**Direction:** Copy the rows verbatim, from the first one up to and including the line containing "Action: pyautogui.click(x=735, y=513)".

**Records supplied:**

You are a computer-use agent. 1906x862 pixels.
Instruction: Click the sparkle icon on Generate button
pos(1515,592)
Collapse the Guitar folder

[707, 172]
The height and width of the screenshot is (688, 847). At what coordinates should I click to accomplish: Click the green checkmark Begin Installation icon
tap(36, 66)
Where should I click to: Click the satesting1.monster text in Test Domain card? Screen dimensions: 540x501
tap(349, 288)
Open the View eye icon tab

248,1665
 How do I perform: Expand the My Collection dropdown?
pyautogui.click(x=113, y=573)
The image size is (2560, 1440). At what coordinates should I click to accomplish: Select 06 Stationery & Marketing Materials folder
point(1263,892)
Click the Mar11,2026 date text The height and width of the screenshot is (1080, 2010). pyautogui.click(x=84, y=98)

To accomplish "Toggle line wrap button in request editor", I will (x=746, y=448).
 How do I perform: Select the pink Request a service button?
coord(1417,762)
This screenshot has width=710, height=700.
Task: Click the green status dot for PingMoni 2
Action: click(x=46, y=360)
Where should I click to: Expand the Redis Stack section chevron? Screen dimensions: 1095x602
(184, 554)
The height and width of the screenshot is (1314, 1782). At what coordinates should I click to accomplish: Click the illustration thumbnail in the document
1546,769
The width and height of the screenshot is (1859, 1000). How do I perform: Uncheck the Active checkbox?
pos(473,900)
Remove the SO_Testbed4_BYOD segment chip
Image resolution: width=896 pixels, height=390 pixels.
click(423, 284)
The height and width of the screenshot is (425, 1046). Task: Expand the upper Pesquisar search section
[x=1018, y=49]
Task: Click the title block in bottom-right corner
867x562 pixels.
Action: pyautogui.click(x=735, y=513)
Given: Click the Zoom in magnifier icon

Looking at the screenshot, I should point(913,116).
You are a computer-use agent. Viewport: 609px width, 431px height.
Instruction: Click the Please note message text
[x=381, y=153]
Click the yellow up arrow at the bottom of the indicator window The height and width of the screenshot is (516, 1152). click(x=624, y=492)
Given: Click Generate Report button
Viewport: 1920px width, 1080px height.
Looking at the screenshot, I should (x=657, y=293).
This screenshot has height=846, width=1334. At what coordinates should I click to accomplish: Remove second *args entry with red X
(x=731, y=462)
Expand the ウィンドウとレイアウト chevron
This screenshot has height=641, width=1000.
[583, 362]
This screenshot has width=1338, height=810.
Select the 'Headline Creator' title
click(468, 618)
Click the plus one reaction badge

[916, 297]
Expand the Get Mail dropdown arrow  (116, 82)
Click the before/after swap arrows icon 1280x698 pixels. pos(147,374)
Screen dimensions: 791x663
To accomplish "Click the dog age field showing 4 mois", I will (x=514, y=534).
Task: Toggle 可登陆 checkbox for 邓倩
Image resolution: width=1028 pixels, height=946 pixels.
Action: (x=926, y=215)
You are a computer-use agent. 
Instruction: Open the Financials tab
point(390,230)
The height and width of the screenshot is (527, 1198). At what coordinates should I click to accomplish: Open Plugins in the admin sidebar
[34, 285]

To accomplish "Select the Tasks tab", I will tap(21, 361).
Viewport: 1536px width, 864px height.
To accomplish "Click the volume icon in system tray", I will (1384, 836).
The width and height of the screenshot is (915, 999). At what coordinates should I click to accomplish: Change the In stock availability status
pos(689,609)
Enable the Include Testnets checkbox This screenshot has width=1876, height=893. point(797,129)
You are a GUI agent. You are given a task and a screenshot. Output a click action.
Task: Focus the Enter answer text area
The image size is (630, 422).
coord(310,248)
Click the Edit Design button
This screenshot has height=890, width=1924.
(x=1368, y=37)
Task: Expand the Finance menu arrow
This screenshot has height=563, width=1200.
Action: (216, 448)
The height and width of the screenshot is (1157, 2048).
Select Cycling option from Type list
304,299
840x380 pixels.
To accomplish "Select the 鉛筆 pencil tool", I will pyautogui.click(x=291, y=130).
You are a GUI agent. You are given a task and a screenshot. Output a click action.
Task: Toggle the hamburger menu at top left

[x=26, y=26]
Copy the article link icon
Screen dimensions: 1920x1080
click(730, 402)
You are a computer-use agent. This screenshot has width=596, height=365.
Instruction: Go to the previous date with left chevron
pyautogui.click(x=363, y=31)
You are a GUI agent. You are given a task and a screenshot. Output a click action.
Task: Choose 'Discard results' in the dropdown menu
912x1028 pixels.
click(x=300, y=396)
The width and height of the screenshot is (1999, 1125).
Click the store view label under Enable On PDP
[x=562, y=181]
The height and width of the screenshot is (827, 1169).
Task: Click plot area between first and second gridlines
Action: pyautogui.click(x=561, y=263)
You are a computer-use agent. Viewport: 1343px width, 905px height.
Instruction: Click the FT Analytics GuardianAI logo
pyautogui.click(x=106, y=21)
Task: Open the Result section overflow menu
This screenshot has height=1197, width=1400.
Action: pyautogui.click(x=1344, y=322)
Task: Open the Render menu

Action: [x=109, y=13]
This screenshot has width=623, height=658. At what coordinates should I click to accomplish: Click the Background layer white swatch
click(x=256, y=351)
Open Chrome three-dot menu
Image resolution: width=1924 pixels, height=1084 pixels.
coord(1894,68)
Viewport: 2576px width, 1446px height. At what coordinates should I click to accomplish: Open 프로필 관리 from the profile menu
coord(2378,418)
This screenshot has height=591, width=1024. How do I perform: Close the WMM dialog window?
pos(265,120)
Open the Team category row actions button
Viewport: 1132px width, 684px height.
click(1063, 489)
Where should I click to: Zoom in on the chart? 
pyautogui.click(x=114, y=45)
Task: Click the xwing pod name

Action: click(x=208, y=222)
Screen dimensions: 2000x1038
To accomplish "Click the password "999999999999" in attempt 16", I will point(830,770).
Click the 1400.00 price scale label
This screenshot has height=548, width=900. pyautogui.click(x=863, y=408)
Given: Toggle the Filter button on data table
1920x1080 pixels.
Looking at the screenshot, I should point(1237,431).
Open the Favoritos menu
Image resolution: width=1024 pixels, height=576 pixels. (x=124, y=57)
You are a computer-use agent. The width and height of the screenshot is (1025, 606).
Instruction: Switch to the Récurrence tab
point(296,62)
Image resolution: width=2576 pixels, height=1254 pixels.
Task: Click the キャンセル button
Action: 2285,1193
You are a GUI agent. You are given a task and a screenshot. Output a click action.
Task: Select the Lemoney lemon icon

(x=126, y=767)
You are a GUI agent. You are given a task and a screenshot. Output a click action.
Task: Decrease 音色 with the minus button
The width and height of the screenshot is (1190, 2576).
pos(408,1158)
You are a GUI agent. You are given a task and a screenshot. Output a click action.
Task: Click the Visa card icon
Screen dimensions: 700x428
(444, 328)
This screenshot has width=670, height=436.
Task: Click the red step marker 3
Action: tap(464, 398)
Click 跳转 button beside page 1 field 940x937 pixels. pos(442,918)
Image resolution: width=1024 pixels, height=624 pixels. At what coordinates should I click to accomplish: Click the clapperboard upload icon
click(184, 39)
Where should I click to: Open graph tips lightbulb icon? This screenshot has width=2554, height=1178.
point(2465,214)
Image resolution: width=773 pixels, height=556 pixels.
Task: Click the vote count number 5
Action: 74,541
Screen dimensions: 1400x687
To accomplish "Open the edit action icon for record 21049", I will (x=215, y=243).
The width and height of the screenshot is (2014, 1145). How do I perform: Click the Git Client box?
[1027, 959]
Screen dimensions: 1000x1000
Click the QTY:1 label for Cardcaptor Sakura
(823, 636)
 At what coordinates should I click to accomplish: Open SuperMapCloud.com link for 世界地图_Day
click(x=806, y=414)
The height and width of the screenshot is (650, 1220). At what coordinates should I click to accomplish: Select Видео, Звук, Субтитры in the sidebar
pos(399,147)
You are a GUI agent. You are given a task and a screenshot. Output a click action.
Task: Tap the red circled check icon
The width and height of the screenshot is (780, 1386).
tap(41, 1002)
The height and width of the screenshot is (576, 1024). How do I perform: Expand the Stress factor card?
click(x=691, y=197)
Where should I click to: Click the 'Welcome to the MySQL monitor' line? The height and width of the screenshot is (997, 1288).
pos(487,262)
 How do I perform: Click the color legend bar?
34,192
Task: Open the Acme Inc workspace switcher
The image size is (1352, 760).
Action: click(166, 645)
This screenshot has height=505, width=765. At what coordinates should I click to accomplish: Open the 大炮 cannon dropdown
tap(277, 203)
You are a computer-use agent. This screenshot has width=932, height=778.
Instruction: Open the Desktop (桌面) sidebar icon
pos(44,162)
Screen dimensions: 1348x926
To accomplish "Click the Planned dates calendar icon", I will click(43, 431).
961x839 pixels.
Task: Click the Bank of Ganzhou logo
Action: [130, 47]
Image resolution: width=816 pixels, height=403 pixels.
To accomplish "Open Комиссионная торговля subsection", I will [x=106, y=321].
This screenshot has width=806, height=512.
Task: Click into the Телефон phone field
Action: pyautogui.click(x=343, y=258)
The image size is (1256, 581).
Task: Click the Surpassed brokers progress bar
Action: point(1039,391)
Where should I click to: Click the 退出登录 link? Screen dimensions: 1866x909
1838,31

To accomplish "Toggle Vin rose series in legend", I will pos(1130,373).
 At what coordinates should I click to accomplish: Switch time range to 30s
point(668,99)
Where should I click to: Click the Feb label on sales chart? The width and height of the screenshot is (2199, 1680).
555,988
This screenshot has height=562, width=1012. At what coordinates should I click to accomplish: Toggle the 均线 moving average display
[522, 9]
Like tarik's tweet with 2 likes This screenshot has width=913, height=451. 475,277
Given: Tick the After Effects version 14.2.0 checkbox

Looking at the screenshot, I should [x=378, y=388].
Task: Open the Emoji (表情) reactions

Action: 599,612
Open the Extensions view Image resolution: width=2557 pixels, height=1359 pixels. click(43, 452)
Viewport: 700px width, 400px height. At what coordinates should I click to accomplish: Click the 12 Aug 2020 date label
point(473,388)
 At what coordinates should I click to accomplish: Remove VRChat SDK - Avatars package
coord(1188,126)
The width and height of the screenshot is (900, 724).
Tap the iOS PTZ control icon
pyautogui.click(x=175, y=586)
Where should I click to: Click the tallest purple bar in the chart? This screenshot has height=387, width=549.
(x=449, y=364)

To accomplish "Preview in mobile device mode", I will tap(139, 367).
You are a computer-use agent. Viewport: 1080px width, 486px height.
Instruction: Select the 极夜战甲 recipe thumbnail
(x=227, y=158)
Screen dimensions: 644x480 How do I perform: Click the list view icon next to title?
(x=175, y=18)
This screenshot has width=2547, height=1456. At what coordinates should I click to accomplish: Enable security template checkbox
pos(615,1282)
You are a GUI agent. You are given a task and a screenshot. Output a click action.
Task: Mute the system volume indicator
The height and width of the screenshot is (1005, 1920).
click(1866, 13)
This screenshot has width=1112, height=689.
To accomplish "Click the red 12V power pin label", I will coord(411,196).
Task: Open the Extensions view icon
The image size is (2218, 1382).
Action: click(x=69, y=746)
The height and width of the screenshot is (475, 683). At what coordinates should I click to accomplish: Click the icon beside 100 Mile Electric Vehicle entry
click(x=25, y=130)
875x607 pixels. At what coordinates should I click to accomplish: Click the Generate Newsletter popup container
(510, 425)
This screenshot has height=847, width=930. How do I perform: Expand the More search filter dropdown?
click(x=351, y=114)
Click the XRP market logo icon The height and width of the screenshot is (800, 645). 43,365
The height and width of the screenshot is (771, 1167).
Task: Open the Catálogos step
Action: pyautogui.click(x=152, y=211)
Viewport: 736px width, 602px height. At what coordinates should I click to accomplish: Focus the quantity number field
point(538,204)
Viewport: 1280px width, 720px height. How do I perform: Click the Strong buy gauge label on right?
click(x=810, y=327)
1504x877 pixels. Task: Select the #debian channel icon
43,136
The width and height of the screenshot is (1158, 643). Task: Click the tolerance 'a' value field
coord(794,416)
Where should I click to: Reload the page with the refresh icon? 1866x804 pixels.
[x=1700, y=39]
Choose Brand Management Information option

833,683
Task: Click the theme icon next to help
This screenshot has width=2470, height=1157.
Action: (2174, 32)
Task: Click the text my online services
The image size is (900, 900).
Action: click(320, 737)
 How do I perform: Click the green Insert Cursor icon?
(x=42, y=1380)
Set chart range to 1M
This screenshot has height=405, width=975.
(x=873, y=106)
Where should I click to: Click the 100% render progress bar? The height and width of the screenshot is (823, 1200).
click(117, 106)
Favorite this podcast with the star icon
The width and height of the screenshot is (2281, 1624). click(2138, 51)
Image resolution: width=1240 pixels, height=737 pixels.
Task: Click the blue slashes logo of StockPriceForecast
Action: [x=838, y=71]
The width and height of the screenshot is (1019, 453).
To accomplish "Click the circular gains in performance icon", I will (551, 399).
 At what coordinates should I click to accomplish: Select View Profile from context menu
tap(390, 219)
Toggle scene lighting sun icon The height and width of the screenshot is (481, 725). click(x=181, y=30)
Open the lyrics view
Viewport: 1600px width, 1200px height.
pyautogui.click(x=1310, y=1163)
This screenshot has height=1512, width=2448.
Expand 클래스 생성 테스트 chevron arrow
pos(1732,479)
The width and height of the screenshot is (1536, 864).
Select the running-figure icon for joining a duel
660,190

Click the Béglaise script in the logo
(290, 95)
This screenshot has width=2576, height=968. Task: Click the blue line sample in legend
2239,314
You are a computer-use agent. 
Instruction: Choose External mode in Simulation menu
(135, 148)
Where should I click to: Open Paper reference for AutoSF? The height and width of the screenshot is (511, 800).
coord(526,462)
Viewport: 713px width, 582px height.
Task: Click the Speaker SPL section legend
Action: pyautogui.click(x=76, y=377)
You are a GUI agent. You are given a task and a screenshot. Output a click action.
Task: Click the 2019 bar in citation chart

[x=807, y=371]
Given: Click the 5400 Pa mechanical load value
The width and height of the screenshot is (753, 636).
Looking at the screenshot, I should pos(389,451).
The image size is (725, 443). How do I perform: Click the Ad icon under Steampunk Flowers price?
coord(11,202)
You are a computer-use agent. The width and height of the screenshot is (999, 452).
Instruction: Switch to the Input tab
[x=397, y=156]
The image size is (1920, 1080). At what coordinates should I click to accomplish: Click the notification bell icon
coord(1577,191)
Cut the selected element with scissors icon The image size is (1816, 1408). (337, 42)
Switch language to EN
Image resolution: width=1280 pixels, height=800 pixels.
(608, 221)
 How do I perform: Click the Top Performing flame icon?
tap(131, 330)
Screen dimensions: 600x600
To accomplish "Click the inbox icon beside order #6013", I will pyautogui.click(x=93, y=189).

**Result:**
You are a computer-use agent. 1906x862 pixels.
Instruction: Click the sparkle icon on Generate button
pos(1515,592)
Collapse the Guitar folder

[707, 172]
The height and width of the screenshot is (688, 847). At what coordinates should I click to accomplish: Click the green checkmark Begin Installation icon
tap(36, 66)
Where should I click to: Click the satesting1.monster text in Test Domain card? Screen dimensions: 540x501
tap(349, 288)
Open the View eye icon tab

248,1665
 How do I perform: Expand the My Collection dropdown?
pyautogui.click(x=113, y=573)
The image size is (2560, 1440). At what coordinates should I click to accomplish: Select 06 Stationery & Marketing Materials folder
point(1263,892)
Click the Mar11,2026 date text The height and width of the screenshot is (1080, 2010). pyautogui.click(x=84, y=98)

To accomplish "Toggle line wrap button in request editor", I will (x=746, y=448).
 How do I perform: Select the pink Request a service button?
coord(1417,762)
This screenshot has width=710, height=700.
Task: Click the green status dot for PingMoni 2
Action: click(x=46, y=360)
Where should I click to: Expand the Redis Stack section chevron? Screen dimensions: 1095x602
(184, 554)
The height and width of the screenshot is (1314, 1782). At what coordinates should I click to accomplish: Click the illustration thumbnail in the document
1546,769
The width and height of the screenshot is (1859, 1000). How do I perform: Uncheck the Active checkbox?
pos(473,900)
Remove the SO_Testbed4_BYOD segment chip
Image resolution: width=896 pixels, height=390 pixels.
click(423, 284)
The height and width of the screenshot is (425, 1046). Task: Expand the upper Pesquisar search section
[x=1018, y=49]
Task: Click the title block in bottom-right corner
867x562 pixels.
Action: pyautogui.click(x=735, y=513)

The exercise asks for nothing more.